» Problem to solve:
Copy out every one of the following items word for word, keeping their line breaks.

# # # # # # #

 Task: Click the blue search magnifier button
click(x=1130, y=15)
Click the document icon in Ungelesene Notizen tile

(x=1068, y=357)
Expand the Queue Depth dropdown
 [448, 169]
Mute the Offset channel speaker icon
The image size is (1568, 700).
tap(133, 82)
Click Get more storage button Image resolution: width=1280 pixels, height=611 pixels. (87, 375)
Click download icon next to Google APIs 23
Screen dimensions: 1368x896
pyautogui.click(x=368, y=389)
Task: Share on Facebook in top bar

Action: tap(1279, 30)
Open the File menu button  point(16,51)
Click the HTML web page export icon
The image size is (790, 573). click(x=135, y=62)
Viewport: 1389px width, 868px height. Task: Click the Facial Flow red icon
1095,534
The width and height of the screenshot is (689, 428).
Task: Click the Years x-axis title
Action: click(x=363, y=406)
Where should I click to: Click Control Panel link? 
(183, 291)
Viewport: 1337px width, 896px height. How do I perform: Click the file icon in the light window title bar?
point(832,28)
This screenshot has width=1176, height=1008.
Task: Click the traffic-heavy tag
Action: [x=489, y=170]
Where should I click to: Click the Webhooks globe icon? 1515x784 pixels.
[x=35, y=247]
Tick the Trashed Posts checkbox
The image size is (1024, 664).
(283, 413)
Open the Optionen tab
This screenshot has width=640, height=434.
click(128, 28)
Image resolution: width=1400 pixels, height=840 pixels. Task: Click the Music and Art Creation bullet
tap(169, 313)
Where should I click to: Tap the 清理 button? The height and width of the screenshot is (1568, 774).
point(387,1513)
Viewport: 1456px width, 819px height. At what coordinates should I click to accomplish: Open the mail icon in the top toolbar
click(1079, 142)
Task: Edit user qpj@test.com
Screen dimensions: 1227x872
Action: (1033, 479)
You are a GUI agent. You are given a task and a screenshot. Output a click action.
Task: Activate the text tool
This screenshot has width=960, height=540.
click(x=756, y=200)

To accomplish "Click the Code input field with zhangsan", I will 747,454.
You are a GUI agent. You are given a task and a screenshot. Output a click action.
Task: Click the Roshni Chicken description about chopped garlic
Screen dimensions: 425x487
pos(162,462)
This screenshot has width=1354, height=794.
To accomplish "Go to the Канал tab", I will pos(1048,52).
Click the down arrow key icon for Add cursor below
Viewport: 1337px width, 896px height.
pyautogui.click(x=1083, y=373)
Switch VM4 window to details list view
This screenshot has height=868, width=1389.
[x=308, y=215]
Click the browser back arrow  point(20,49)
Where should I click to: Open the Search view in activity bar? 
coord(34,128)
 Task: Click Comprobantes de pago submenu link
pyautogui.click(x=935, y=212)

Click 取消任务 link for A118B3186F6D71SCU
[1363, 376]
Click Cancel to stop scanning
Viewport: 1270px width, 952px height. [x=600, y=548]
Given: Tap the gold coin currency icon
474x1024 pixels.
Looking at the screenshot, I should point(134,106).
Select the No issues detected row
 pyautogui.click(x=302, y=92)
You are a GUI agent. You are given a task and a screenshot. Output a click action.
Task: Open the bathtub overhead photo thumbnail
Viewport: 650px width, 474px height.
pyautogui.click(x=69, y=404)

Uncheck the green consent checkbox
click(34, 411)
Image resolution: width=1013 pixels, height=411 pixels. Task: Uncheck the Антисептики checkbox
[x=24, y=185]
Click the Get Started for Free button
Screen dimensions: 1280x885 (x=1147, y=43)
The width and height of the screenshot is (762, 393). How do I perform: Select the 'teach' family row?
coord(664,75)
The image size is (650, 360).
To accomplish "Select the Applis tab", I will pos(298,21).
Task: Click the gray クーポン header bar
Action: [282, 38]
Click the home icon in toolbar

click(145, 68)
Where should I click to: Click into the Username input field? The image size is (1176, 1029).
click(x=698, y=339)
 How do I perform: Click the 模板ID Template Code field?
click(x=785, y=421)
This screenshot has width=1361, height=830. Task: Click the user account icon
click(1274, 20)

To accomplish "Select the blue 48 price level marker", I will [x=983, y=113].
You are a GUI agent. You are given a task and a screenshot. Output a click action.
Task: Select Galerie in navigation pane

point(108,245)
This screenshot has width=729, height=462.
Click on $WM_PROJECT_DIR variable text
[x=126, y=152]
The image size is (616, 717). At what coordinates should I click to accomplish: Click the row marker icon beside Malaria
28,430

# # # # # # #

» Written reply:
 Task: Click the blue search magnifier button
click(x=1130, y=15)
Click the document icon in Ungelesene Notizen tile

(x=1068, y=357)
Expand the Queue Depth dropdown
 [448, 169]
Mute the Offset channel speaker icon
The image size is (1568, 700).
tap(133, 82)
Click Get more storage button Image resolution: width=1280 pixels, height=611 pixels. (87, 375)
Click download icon next to Google APIs 23
Screen dimensions: 1368x896
pyautogui.click(x=368, y=389)
Task: Share on Facebook in top bar

Action: tap(1279, 30)
Open the File menu button  point(16,51)
Click the HTML web page export icon
The image size is (790, 573). click(x=135, y=62)
Viewport: 1389px width, 868px height. Task: Click the Facial Flow red icon
1095,534
The width and height of the screenshot is (689, 428).
Task: Click the Years x-axis title
Action: click(x=363, y=406)
Where should I click to: Click Control Panel link? 
(183, 291)
Viewport: 1337px width, 896px height. How do I perform: Click the file icon in the light window title bar?
point(832,28)
This screenshot has width=1176, height=1008.
Task: Click the traffic-heavy tag
Action: [x=489, y=170]
Where should I click to: Click the Webhooks globe icon? 1515x784 pixels.
[x=35, y=247]
Tick the Trashed Posts checkbox
The image size is (1024, 664).
(283, 413)
Open the Optionen tab
This screenshot has width=640, height=434.
click(128, 28)
Image resolution: width=1400 pixels, height=840 pixels. Task: Click the Music and Art Creation bullet
tap(169, 313)
Where should I click to: Tap the 清理 button? The height and width of the screenshot is (1568, 774).
point(387,1513)
Viewport: 1456px width, 819px height. At what coordinates should I click to accomplish: Open the mail icon in the top toolbar
click(1079, 142)
Task: Edit user qpj@test.com
Screen dimensions: 1227x872
Action: (1033, 479)
You are a GUI agent. You are given a task and a screenshot. Output a click action.
Task: Activate the text tool
This screenshot has width=960, height=540.
click(x=756, y=200)

To accomplish "Click the Code input field with zhangsan", I will 747,454.
You are a GUI agent. You are given a task and a screenshot. Output a click action.
Task: Click the Roshni Chicken description about chopped garlic
Screen dimensions: 425x487
pos(162,462)
This screenshot has width=1354, height=794.
To accomplish "Go to the Канал tab", I will pos(1048,52).
Click the down arrow key icon for Add cursor below
Viewport: 1337px width, 896px height.
pyautogui.click(x=1083, y=373)
Switch VM4 window to details list view
This screenshot has height=868, width=1389.
[x=308, y=215]
Click the browser back arrow  point(20,49)
Where should I click to: Open the Search view in activity bar? 
coord(34,128)
 Task: Click Comprobantes de pago submenu link
pyautogui.click(x=935, y=212)

Click 取消任务 link for A118B3186F6D71SCU
[1363, 376]
Click Cancel to stop scanning
Viewport: 1270px width, 952px height. [x=600, y=548]
Given: Tap the gold coin currency icon
474x1024 pixels.
Looking at the screenshot, I should point(134,106).
Select the No issues detected row
 pyautogui.click(x=302, y=92)
You are a GUI agent. You are given a task and a screenshot. Output a click action.
Task: Open the bathtub overhead photo thumbnail
Viewport: 650px width, 474px height.
pyautogui.click(x=69, y=404)

Uncheck the green consent checkbox
click(34, 411)
Image resolution: width=1013 pixels, height=411 pixels. Task: Uncheck the Антисептики checkbox
[x=24, y=185]
Click the Get Started for Free button
Screen dimensions: 1280x885 (x=1147, y=43)
The width and height of the screenshot is (762, 393). How do I perform: Select the 'teach' family row?
coord(664,75)
The image size is (650, 360).
To accomplish "Select the Applis tab", I will pos(298,21).
Task: Click the gray クーポン header bar
Action: [282, 38]
Click the home icon in toolbar

click(145, 68)
Where should I click to: Click into the Username input field? The image size is (1176, 1029).
click(x=698, y=339)
 How do I perform: Click the 模板ID Template Code field?
click(x=785, y=421)
This screenshot has width=1361, height=830. Task: Click the user account icon
click(1274, 20)

To accomplish "Select the blue 48 price level marker", I will [x=983, y=113].
You are a GUI agent. You are given a task and a screenshot. Output a click action.
Task: Select Galerie in navigation pane

point(108,245)
This screenshot has width=729, height=462.
Click on $WM_PROJECT_DIR variable text
[x=126, y=152]
The image size is (616, 717). At what coordinates should I click to accomplish: Click the row marker icon beside Malaria
28,430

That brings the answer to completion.